Quantopian Lecture Series

The lecture series can be found here (thank goodness somebody saved it before Quantopian went under). The lectures are in the form of Jupyter notebooks, but most are accompanied by youtube videos. I think it’s a great introduction to quant finance – it puts a lot of emphasis on common pitfalls that must be avoided.

Mean and variance
Statistical moments
Correlation
Instability of parameters
Linear regression
Hypothesis testing
p-hacking
Estimating the covariance matrix
Volume, slippage and liquidity
Market impact models
The Capital Asset Pricing Model (CAPM)
Factor Models
Principal Component Analysis (PCA)
Long-Short Equity strategies
Hedging Beta and Sector Exposure
Value-at-Risk
Integration, Cointegration and Stationarity
Pairs trading
Auto-regressive models
ARCH and GARCH Models
Kalman Filters
Futures

Mean and variance

The geometric mean is useful with multiplicative data, but breaks down for negatives.
The harmonic mean is the reciprocal of the arithmetic mean of reciprocals of the data.
Point estimates can be deceiving, a lot of information is lost when so much information is condensed into one number.
Variance and std are used more than mean absolute deviation because of differentiability.
Chebyshev’s Inequality states that the proportion of samples within k std of the mean is at least $1 - 1/k^2$. This can be derived from Markov’s inequality which states that $P(X \geq a) \leq E(X) / a$.
Semivariance only looks at the variance of observations below the mean.
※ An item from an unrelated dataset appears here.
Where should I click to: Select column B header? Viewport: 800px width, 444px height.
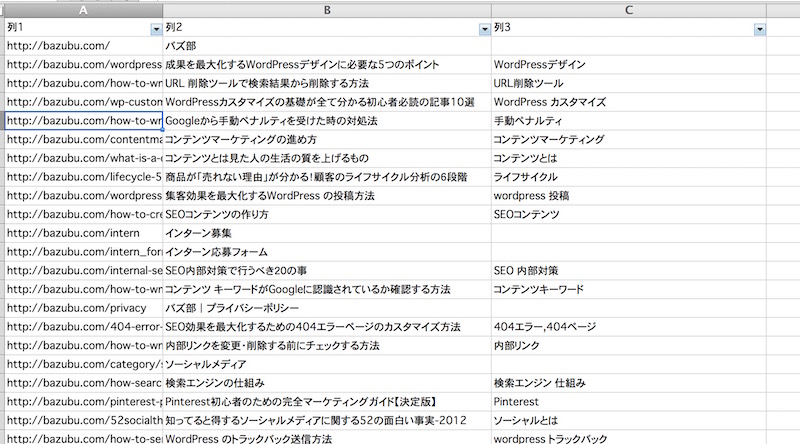coord(327,9)
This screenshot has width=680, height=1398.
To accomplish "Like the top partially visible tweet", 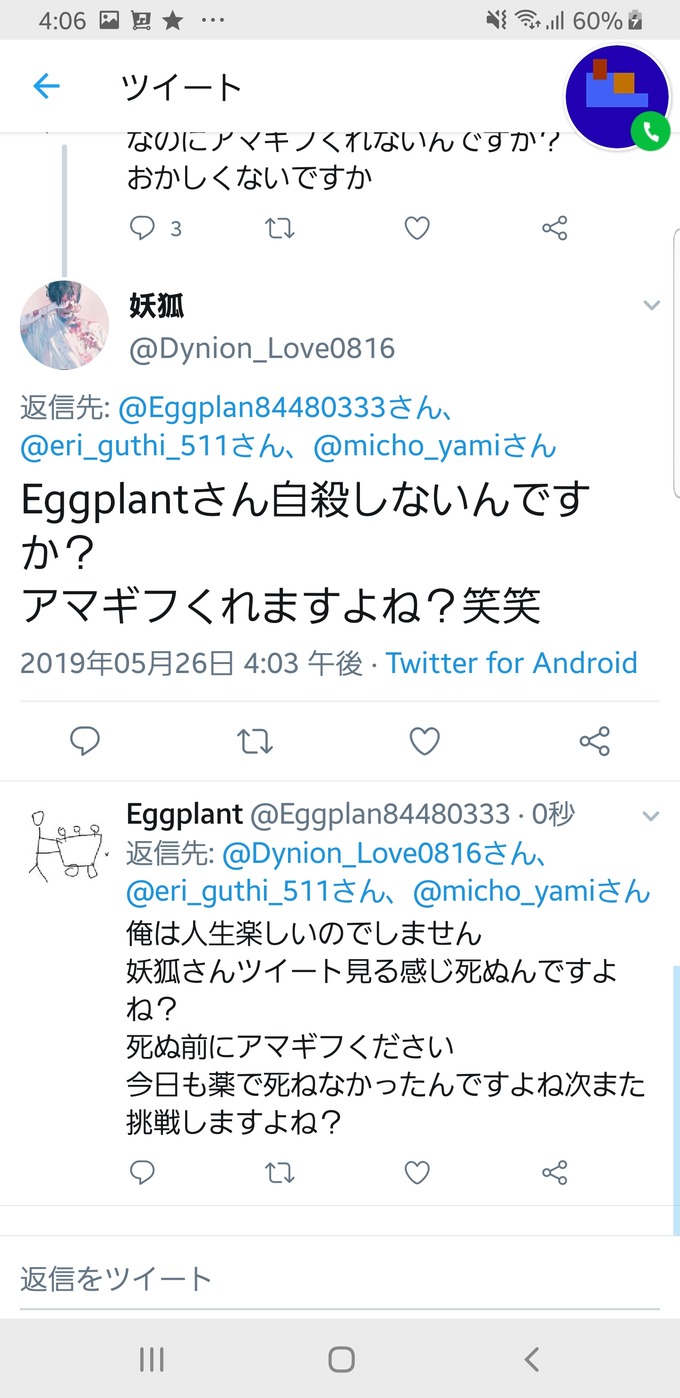I will click(417, 229).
Semideviation is the square root of semivariance. The target semivariance chooses the cutoff value to be some target value, instead of the mean.

Statistical moments

Skewness is a measure of asymmetry. In general, if the mean is higher than the median, skew is positive.
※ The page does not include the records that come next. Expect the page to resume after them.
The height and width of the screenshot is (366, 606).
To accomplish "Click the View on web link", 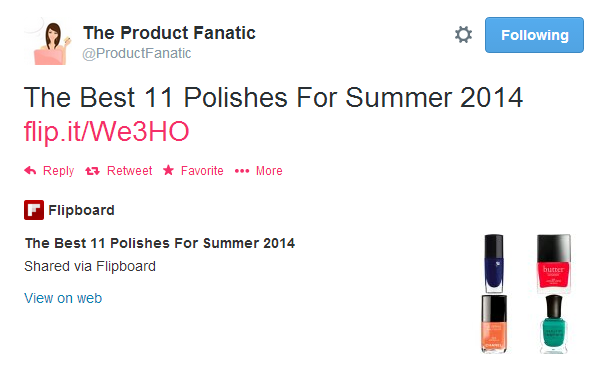I will pos(63,298).

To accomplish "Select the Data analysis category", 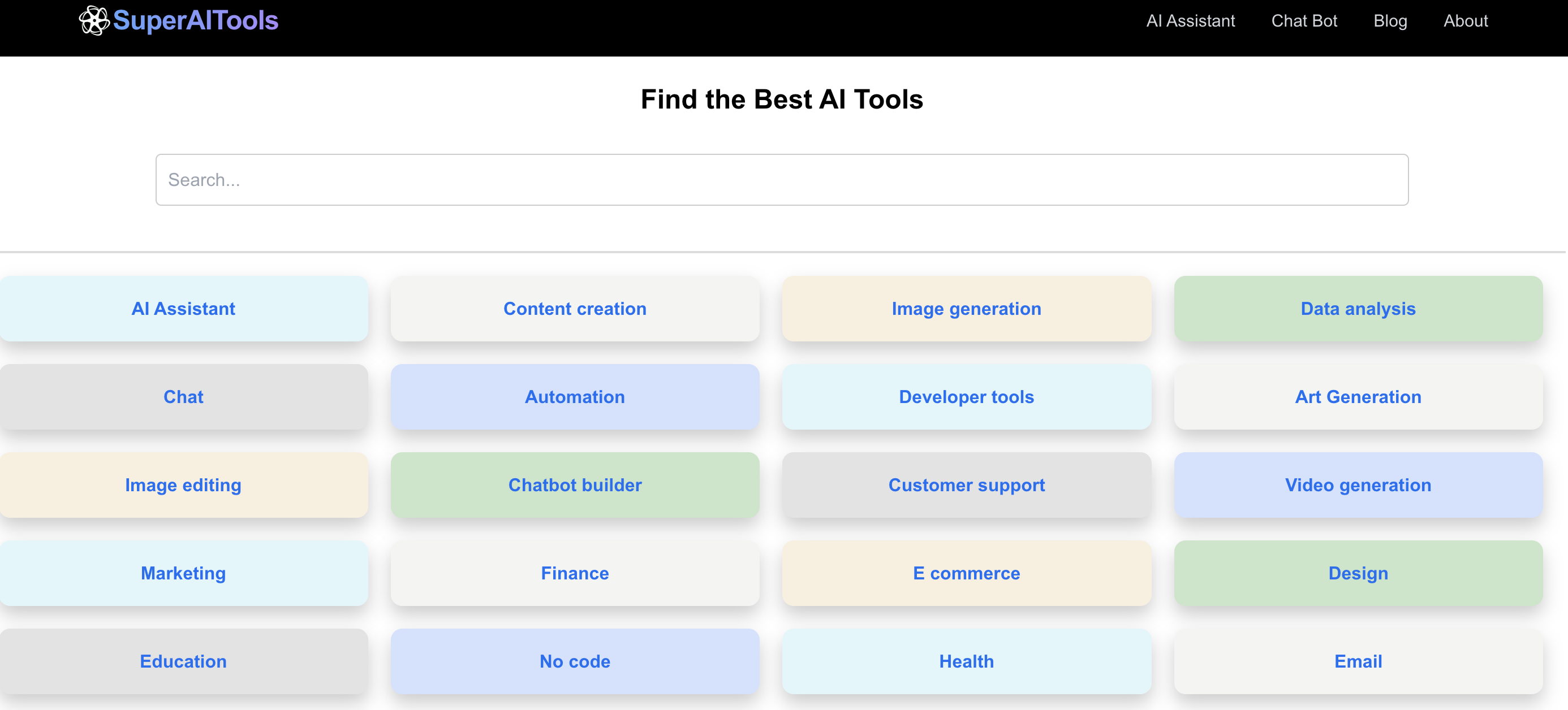I will (1358, 308).
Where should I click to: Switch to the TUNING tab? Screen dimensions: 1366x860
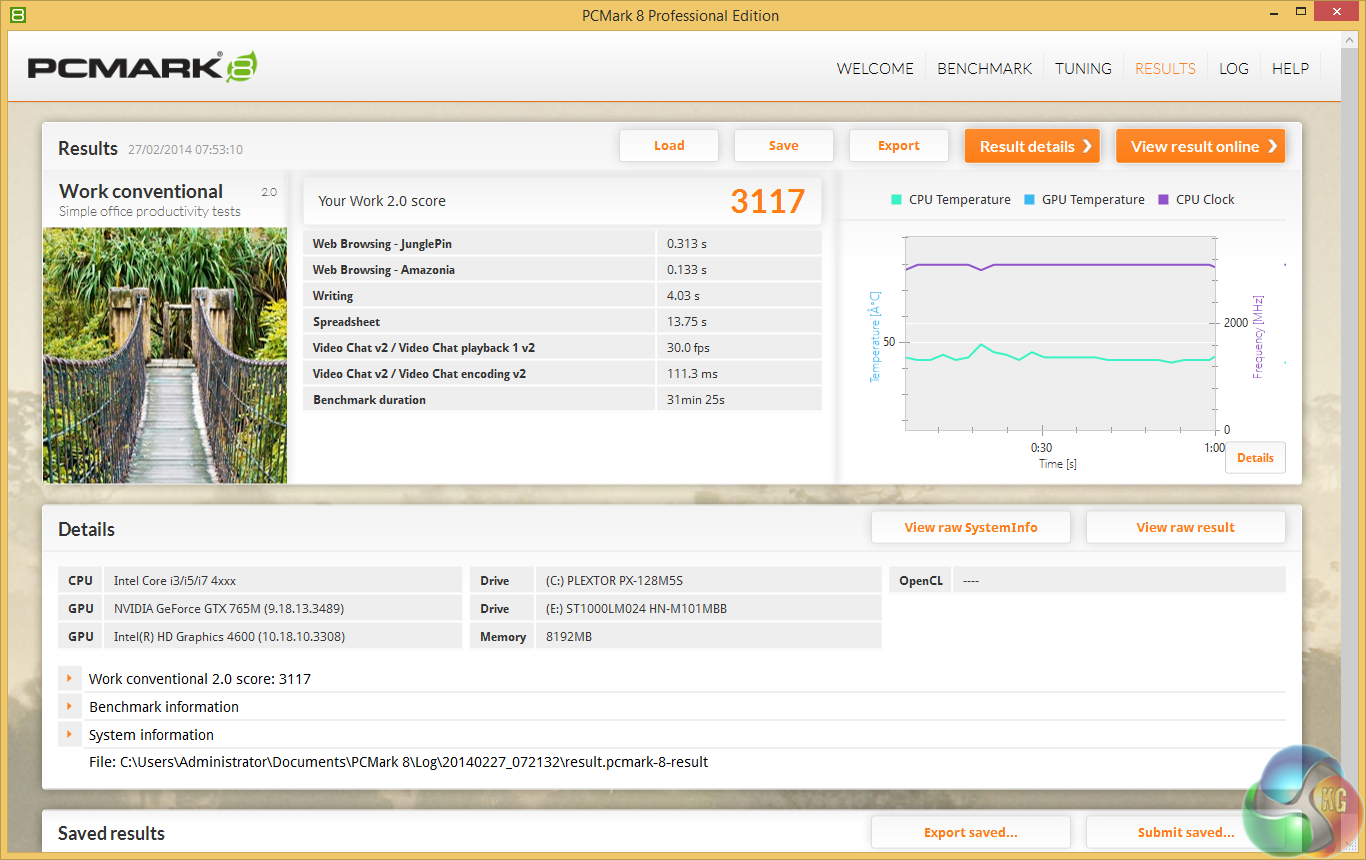click(1083, 69)
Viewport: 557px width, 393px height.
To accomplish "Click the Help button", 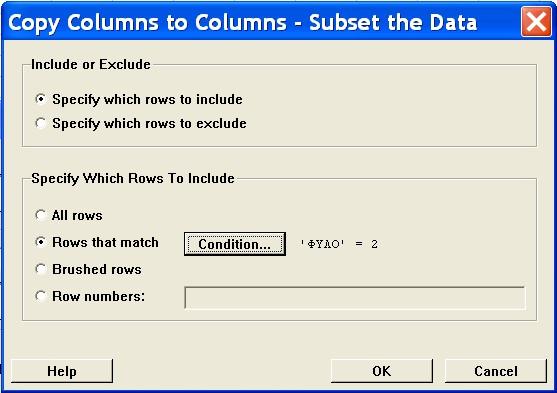I will pos(62,371).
\[Sk = E \left[ \left( \frac{X - \mu}{\sigma}\right)^3 \right]\]

Kurtosis is a measure of peakedness.
All normal distributions have a kurtosis of 3 by definition, so we often talk about excess kurtosis.
- $K_E > 0 \implies$ leptokurtic (very peaky)
- $K_E = 0 \implies$ mesokurtic (like the normal distribution)
- $K_E < 0 \implies$ platykurtic (flat)

\[K_E \approx \frac 1 n \frac{\sum (x_i - \mu)^4}{\sigma^4} -3\]

The Jarque-Bera test tests normality by comparing the skewness and kurtosis of a sample to the normal distribution (the null hyp. is normality)

Correlation

Correlation normalises covariance:

\[\rho = \frac{Cov(X,Y)}{\sigma_X \sigma_Y}\]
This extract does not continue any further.